(Dataset rows)

-------------------------

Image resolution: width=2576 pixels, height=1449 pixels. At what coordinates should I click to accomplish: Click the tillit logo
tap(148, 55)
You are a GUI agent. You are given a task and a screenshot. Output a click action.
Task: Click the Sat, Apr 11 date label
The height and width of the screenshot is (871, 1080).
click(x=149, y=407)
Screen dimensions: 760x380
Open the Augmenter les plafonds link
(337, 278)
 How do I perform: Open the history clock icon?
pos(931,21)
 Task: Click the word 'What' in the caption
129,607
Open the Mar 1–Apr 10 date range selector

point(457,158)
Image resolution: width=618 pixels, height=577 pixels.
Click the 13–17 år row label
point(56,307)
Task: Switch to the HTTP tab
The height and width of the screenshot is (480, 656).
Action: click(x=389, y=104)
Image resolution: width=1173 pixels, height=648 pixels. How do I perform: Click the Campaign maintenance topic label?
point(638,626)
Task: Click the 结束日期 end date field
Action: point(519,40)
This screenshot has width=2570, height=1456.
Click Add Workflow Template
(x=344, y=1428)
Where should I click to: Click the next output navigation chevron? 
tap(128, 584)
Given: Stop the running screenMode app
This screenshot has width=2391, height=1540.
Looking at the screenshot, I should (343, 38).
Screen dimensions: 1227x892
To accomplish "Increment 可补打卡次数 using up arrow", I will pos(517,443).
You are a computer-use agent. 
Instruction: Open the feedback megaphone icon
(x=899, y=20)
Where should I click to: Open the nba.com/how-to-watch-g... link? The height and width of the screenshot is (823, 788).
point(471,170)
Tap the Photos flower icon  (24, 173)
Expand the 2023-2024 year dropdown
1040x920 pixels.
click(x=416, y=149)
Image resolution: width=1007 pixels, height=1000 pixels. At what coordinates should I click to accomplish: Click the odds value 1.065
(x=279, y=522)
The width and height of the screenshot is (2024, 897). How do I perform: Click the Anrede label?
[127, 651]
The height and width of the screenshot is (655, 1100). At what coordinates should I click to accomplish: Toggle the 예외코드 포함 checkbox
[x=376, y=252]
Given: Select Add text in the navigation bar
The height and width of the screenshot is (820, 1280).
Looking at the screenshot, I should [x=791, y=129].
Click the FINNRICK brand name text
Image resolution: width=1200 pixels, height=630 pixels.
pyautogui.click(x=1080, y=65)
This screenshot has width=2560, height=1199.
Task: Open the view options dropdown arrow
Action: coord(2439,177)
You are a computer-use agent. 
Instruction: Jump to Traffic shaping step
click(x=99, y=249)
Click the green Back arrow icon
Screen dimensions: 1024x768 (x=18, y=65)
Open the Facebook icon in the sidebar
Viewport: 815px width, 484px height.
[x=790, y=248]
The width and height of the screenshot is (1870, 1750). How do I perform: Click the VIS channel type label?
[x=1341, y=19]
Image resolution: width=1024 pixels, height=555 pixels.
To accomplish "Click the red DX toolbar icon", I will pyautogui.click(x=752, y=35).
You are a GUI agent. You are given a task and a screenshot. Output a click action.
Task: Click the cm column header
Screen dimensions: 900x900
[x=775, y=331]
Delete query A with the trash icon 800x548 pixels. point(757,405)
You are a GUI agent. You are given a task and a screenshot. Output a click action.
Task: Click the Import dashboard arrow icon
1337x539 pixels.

-------------------------

Return, without any change, the lines of the records above, starting with the line containing "Click the FINNRICK brand name text" and continuing through the line containing "will pyautogui.click(x=752, y=35).".

#### FULL ANSWER:
Click the FINNRICK brand name text
Image resolution: width=1200 pixels, height=630 pixels.
pyautogui.click(x=1080, y=65)
This screenshot has width=2560, height=1199.
Task: Open the view options dropdown arrow
Action: coord(2439,177)
You are a computer-use agent. 
Instruction: Jump to Traffic shaping step
click(x=99, y=249)
Click the green Back arrow icon
Screen dimensions: 1024x768 (x=18, y=65)
Open the Facebook icon in the sidebar
Viewport: 815px width, 484px height.
[x=790, y=248]
The width and height of the screenshot is (1870, 1750). How do I perform: Click the VIS channel type label?
[x=1341, y=19]
Image resolution: width=1024 pixels, height=555 pixels.
To accomplish "Click the red DX toolbar icon", I will pyautogui.click(x=752, y=35).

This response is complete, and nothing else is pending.